Il tutto è scomparso nella frazione di pochi secondi, quando la “Francese”, con un sorriso a sessantaquattro denti, ci ha incoraggiati. E’ cominciata così la nostra avventura francese, accompagnata da tanti “ui”, “tre bien”, “magnific”, “ulla là”. Questa brevissima esperienza ci ha rassicurati e, con animo positivo siamo passati alla seconda lezione: arte-immagine. Lì ci aspettavamo di disegnare, colorare, parlare, ma… siamo rimasti un po’ delusi, perché alla fine abbiamo riprodotto solo alcune cornicette!!! Nonostante ciò è stata veramente interessante la spiegazione della linea del tempo artistico e splendida l’osservazione delle tavole prodotte dai nostri futuri colleghi. Non dimentichiamoci però delle professoresse Roppa e Vecchiutti: la prima, professoressa di educazione tecnica, ci ha illustrato in modo simpatico e divertente, la storia di un quadratino magico, il “ Post it”. Questo racconto ci ha molto incuriositi, perché non avevamo mai pensato a come fosse nato questo foglietto così utile e indispensabile. Poi ci ha illustrato una tecnica, piuttosto complessa, per disegnare il quadrato usando il compasso.

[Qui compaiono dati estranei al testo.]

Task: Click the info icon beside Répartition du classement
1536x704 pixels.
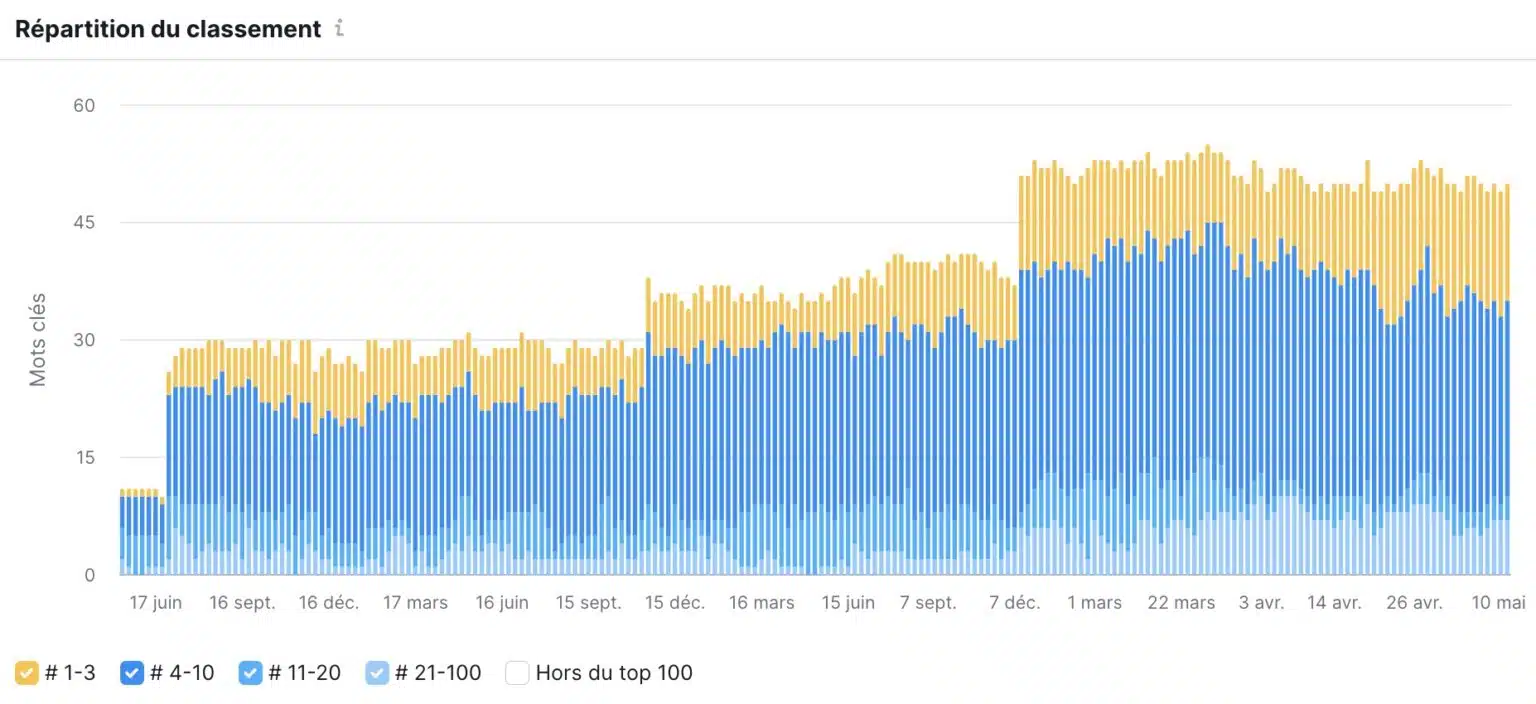Action: pyautogui.click(x=339, y=29)
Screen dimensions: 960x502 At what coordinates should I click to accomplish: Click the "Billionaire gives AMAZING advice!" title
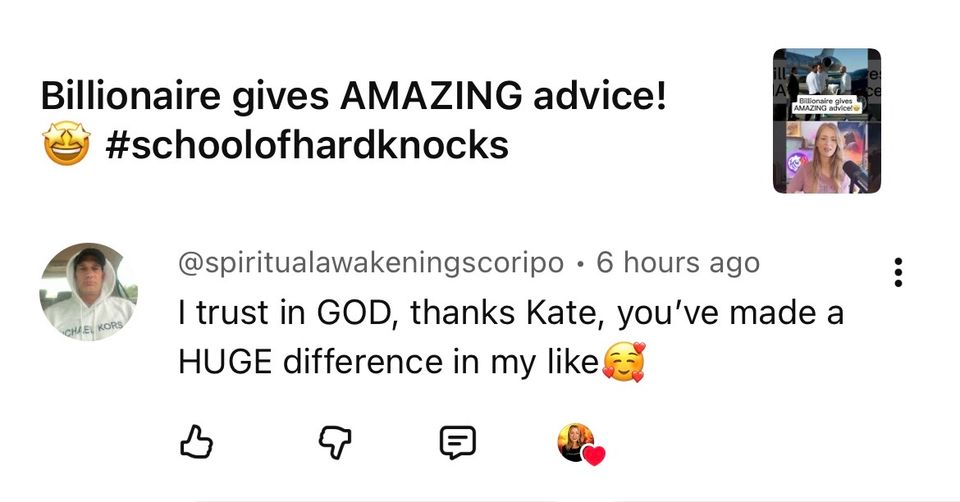pyautogui.click(x=353, y=97)
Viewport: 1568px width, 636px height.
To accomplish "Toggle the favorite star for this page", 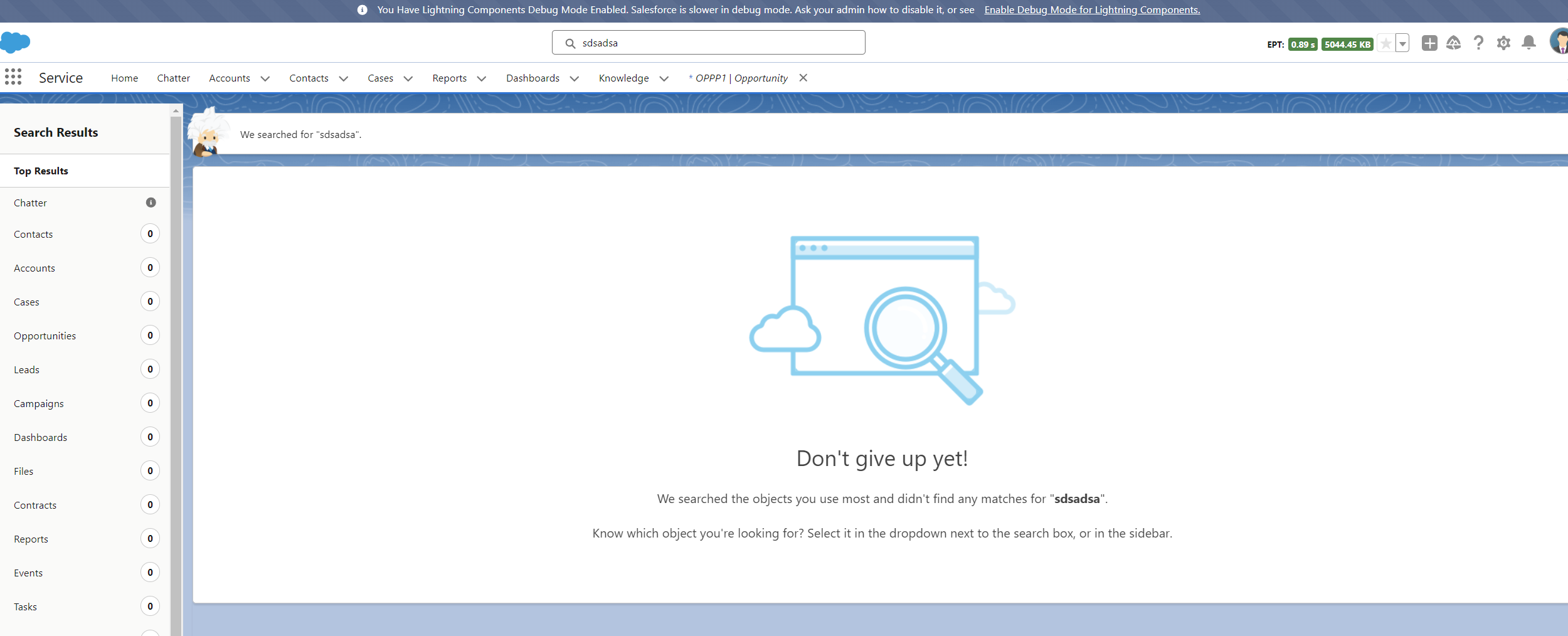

La seconda professoressa, di matematica e scienze, ci ha spiegato il sistema numerico in base due, diverso da quello in base dieci: era davvero difficile!!! Dopo ci ha spiegato più modi per fare le divisioni. Infine ci ha illustrato il corpo umano. Noi sapevamo già qualcosa, ma lei ci ha spiegato più approfonditamente. Questa visita alla scuola Secondaria di Primo Grado è stata bellissima e anche molto istruttiva. Non vediamo l’ora di andare.
 

L’ ORA DI FRANCESE

Oggi, ci siamo recati alla scuola Secondaria di Primo Grado, per seguire l’ora di Francese. Appena giunti, siamo stati accolti con grande educazione e rispetto e questa è stata la mia prima piacevole sorpresa. La prima persona che abbiamo incontrato è stata la professoressa di Francese! Nel vederla io mi sono morsa il labbro inferiore, pensavo di ritrovarmi una professoressa dall’aria seria, invece mi è sembrata una persona molto simpatica, insomma mi ha fatto un’ottima impressione. La prima parola che ho sentito uscirle dalla bocca è stata “ aui “ che in italiano significa sì. Dopo pochi minuti ci siamo ritrovati in un’aula adibita allo studio delle lingue straniere; l’aula era ricca di libri in Francese e in inglese che erano accuratamente riposti in un armadio. Successivamente è iniziata la lezione. La prima parola che abbiamo imparato è “ je m’appelle “. L’ insegnante Anna Maria Venuti prima di farlo ripetere a tutti ci ha spiegato il suo significato “mi chiamo “… e, dopo Amanda, toccava a me ripetere e un brivido mi è corso lungo la schiena per l’agitazione, ma dopo aver a mia volta ripetuto la parola unita al mio nome, dalla bocca della professoressa è uscita la parola “ c’ est magnifique “!

Io sono quasi arrossita per la commozione, la Francese nel vedermi così commossa, in segno di apprezzamento mi ha dolcemente passato la mano sulla testa. In seguito ci è stata assegnata una scheda su cui era stata trascritta la storia di Bianca Neve ma è scritta in Francese. “ 0h no, - ho pensato - io non ho la minima idea di come si legge in francese!” Mi tremavano le gambe, ma un delicato sorriso rivoltomi dalla professoressa mi ha calmato un po’. Ella cautamente ha iniziato a leggere si è fermata per spiegare qualcosa, come per esempio alcune regole per la lettura. Per leggere ci ha insegnato un trucco, visto che il francese non è la nostra lingua, lei ci ha voluto aiutare e ci ha dato un consiglio, ci ha detto che, quando dobbiamo leggere, bisogna essere concentrati solo sulla lettura! Abbiamo proseguito con la lettura: ad un certo punto però, la maestra ha fermato la professoressa dicendo che era ora di rimetterci in cammino per tornare a scuola. Giuro che avrei voluto rompere l’orologio della maestra, ma… c’è un proverbio che dice “ chi troppo vuole nulla stringe”! Tanto, avrò l’occasione di rivivere quest’avventura il prossimo anno! E mi sono detta: “dai, la tua lezione è solo rimandata…”.